/Updated: Ryanair crew agree pay cuts to save jobs

Updated: Ryanair crew agree pay cuts to save jobs

Published on Wednesday, July 8, 2020


Unions have secured agreements with Ryanair which will result in no job losses among cabin crew and pilots.

But staff will be forced to take temporary pay cuts of up to 20%.

Unite, which represents cabin crew, has hailed the airline’s `constructive’ approach as being in direct contrast to other airlines.

In May, Ryanair announced it was planning to cut 3,000 jobs across its European operation, mainly affecting cabin crew and pilots.

Since that announcement Unite and BALPA have been in talks with Ryanair to ensure that job losses and the potential closure of Ryanair’s bases in the UK were averted.


As part of the negotiations, Ryanair said pilots have agreed a 20% pay cut, to be restored over four years.


They have also agreed productivity improvements on rosters, flexibe working patterns and annual leave.


The airline said:”This agreement gives Ryanair the framework to flex its operation during the Covid-19 crisis and a pathway to recovery when the business returns to normal in the years ahead.”


Unite agreed the following measures:

* workers will have a temporary tiered pay cut; the lowest paid will have a 5% pay cut, then 7.5% and the highest paid will have a 10%

* the pay cuts will be returned in two tranches in 2023 and 2024

* the current pay agreement covering increases in wages will be retained and will be phased in from 2023

* there will be a review clause which if Ryanair returns to pre-Covid-19 levels of business earlier, the pay cuts can be reversed earlier.

Unite members have voted to accept the pay reductions in order to save jobs.

Unite assistant general secretary Diana Holland said: “Unite has been contending with an incredibly difficult set of circumstances in the aviation sector.

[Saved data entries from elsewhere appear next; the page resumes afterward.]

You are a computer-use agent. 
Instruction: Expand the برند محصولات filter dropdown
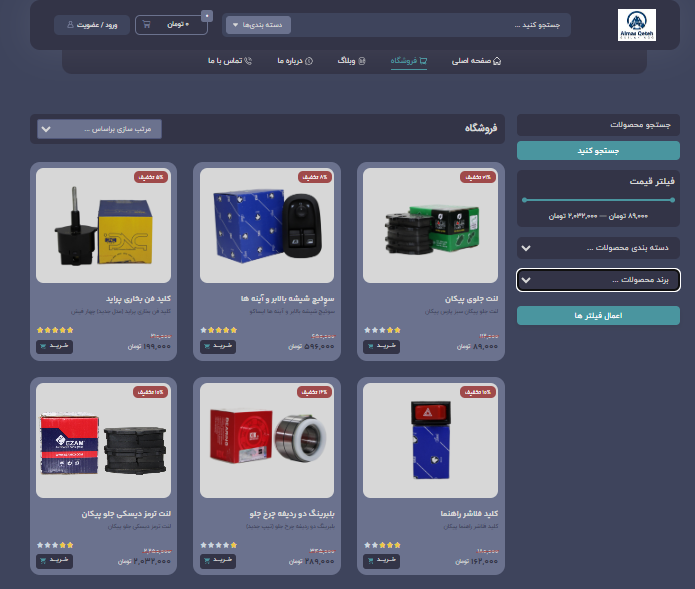pos(598,280)
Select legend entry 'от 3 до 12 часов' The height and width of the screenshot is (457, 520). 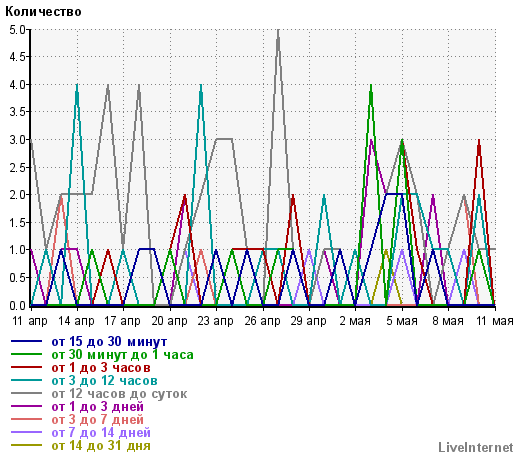[x=104, y=381]
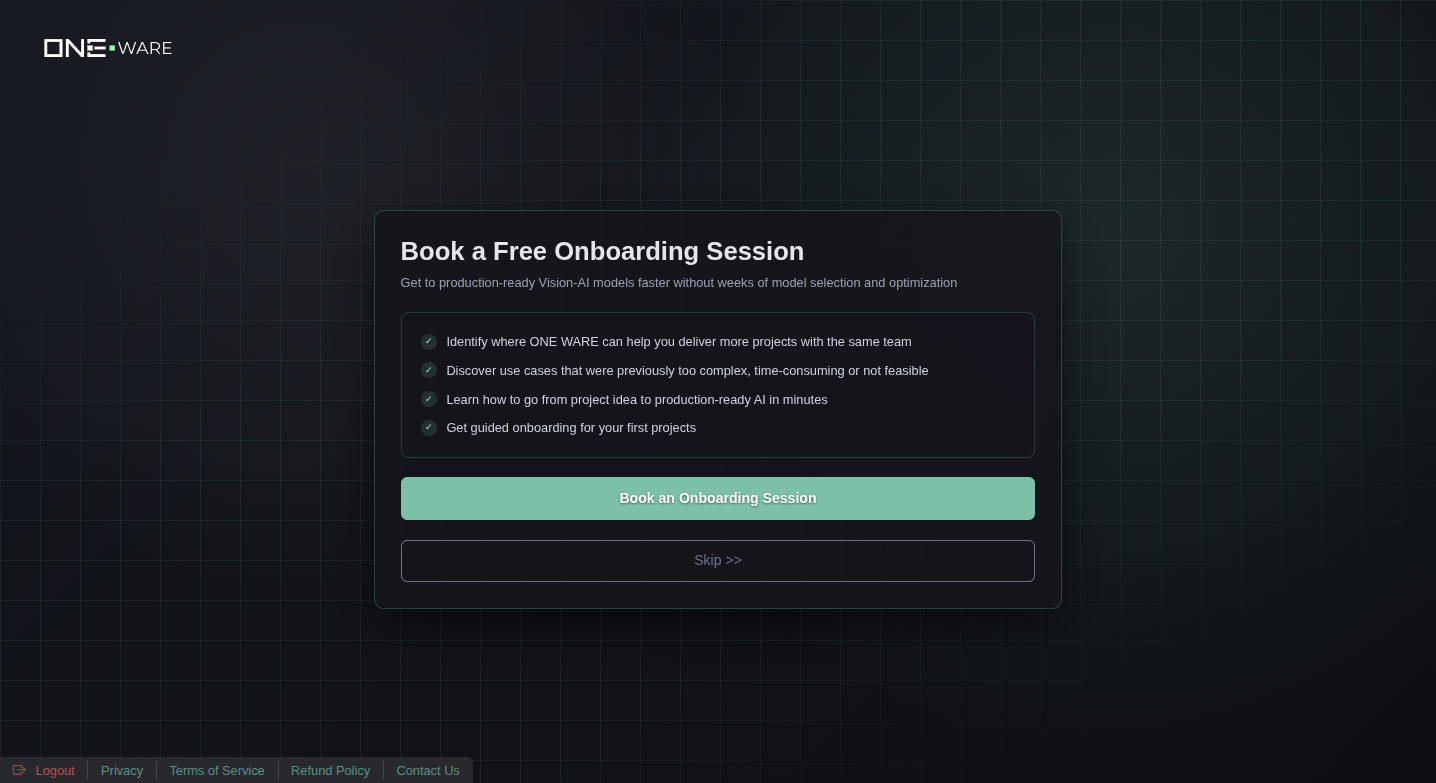Select Contact Us from the footer bar
The image size is (1436, 783).
[x=428, y=770]
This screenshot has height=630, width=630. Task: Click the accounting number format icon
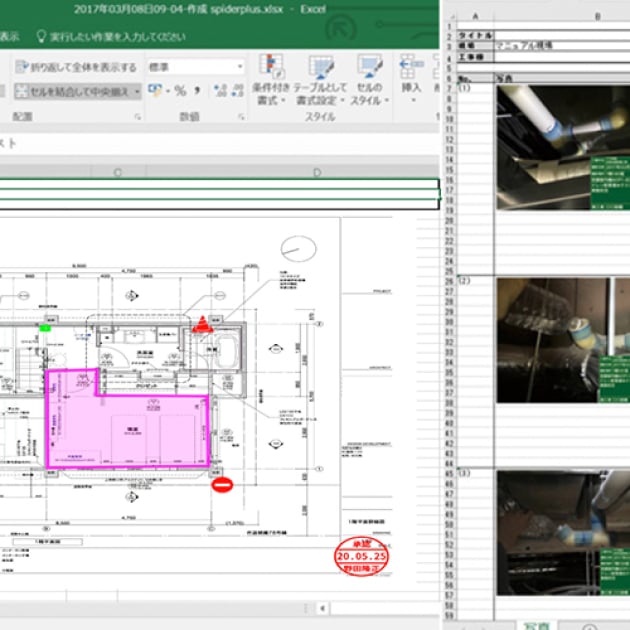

“The agreement with Ryanair shows that the company has taken a more constructive and less damaging approach to dealing with the issues than many of its competitor airlines.”

Unite national officer for aviation Oliver Richardson said: “That these reductions are temporary and tiered to ensure the lowest paid are least affected was an important outcome of our negotiations and critical to our members voting to accept the proposals. Unite has always maintained that temporary problems require temporary solutions.

“Ryanair’s management have shown that it is possible to reach an agreement on exactly that basis. It is always difficult for members to accept reductions in pay but in order to preserve jobs it is exactly what our cabin crew have agreed to do.”